Российский посол проявлял много терпения и грустной доброты. Никому он ни в чем не отказывал. Давал письма, покорно выслушивал разные нравоучения, покорно деньги выкладывал. Вряд ли особенно занимали его эти люди. Вернее – и утомляли, иногда раздражали. Сердца своего он им не отдавал. Но не отталкивал – силою прямого отпора не обладал, прохладность же его, шедшая с давних лет, как и меланхолия, были все те же. Впрочем, кое-что и наблюдал он в пришельцах – наблюдательность никогда его не оставляла, но это верхний слой Тургенева (касалось внешнего). Жил же он собой, а не людьми – своими чувствами, воображением, размышлениями, «горестными заметами» души. Люди вокруг – обстановка. (Искренние его друзья – Полонский, Анненков, хорошо понимали свою роль.) Кроме стареющей Виардо ему по-настоящему никто и не был нужен. (Но Виардо и ее семья стали уже частью его самого. Все же превратности любви – восторги, унижения – все это прошлое.) А вот, например: Герцена знал он с молодости, очень близко. Правда, к концу жизни стали они дальше. Все-таки, незадолго до смерти Герцена Тургенев у него обедал, был шутлив, мил, весел… А когда тот умер, как-то вышло, что Тургенев и на похороны не попал (хотя и мог приехать. Как не попал, некогда, и на похороны собственной матери). Если бы Герцен к нему явился и просил о чем-нибудь, он, не задумавшись, все сделал бы.   Герценом не был никогда.

Во всяком случае, в полубольном, старом и горестном Тургеневе достойна всяческого уважения черта сочувственности  к людским бедам,   Уже одно терпение, с каким он слушал! То, что находил время поехать, попросить и поклониться. Что читал бесчисленные безнадежные рукописи, писал мягкие письма, искал работу, устраивал больных в лечебницы, давал деньги на школы, возился с литературно-музыкальными утрами в пользу нуждающихся, учредил первую в Париже русскую библиотеку[28] – не так уж это мало, и не так похоже на писателя «европейского».

А вместе с тем, именно европейским писателем он и был – теперь чуть ли не французским. Правда, сердился, когда спрашивали: верно ли, что по-французски и рассказы свои пишет? Тут Спасское, Мценск, Орел пробуждались в нем. «Нет, нет, всегда по-русски!» (Он французский язык не очень-то и любил, хотя знал превосходно. Был к нему не совсем справедлив.)

В парижскую же литературную жизнь вошел сильно и след оставил.

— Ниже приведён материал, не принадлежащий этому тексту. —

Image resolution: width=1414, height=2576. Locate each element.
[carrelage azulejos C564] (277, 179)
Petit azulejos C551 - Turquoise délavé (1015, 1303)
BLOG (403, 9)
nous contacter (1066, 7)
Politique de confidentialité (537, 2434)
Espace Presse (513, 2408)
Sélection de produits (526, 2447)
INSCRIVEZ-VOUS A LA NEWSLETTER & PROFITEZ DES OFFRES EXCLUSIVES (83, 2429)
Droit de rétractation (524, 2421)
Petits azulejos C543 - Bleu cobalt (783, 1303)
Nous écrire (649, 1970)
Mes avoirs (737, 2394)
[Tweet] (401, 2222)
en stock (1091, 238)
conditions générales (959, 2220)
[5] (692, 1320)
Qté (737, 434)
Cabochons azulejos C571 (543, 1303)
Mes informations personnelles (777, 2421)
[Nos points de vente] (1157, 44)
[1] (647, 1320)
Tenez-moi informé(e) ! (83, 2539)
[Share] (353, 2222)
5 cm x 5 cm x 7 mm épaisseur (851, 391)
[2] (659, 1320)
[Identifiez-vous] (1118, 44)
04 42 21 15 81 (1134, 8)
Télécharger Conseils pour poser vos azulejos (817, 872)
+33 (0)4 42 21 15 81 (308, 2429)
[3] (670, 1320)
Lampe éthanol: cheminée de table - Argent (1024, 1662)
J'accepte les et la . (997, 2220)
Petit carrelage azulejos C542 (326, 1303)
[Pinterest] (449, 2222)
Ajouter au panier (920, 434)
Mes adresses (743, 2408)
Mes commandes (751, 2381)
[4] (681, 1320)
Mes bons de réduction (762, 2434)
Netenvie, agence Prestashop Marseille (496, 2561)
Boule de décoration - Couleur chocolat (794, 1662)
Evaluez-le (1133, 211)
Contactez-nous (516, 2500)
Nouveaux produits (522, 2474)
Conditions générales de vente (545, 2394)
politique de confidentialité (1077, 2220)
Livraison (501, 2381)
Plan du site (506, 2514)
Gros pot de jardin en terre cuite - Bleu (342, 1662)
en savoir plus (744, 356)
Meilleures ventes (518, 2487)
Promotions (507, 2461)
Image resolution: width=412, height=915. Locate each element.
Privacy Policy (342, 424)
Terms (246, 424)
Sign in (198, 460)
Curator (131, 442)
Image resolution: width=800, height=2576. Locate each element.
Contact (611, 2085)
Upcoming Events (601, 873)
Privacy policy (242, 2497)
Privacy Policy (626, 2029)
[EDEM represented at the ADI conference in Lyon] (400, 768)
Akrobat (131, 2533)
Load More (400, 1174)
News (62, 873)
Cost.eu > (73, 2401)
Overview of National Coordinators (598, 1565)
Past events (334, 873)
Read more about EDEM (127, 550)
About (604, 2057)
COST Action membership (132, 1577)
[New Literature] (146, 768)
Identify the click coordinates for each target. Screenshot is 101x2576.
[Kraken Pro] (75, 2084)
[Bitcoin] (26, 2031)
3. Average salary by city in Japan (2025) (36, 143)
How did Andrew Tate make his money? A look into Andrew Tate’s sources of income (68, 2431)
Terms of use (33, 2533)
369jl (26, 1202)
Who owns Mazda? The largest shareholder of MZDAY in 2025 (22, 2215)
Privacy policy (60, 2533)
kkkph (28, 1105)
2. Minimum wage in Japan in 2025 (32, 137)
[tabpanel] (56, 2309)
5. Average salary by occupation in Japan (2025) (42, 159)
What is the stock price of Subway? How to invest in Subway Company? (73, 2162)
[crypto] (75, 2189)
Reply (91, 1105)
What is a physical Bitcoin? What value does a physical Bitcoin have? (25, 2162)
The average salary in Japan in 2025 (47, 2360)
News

С Жорж Занд (которую очень ценил) и с Мериме знакомство его давнишнее, счастливых времен Куртавенеля. А в начале шестидесятых годов познакомился с Флобером – и сдружился. Настолько он к Флоберу привязался, что считал, – только и было у него два друга настоящих: Флобер да Белинский (в юности).

«широко» встретился с французскими писателями тоже в шестидесятых годах, на обедах в ресторане Маньи, куда ввел его Шарль Эдмонд. Там бывали: Сент-Бев, Теофиль Готье, Флобер, Гонкуры, Тэн, Ренан, Поль де Сен Виктор и др. Тогда Тургенева знали во Франции только как автора «Записок охотника», но писатели встретили как «своего», равного по чину – почтительным приветствием на первом же обеде.

Ближе и прочнее сошелся, однако, с более молодыми (Золя, Доде, Мопассаном) – в семидесятых годах, когда основался в Париже совсем.

Добрым духом и «гением местности» тут являлся Флобер. И нельзя, говоря о парижских годах Тургенева, не помянуть этого рыцаря французской литературы.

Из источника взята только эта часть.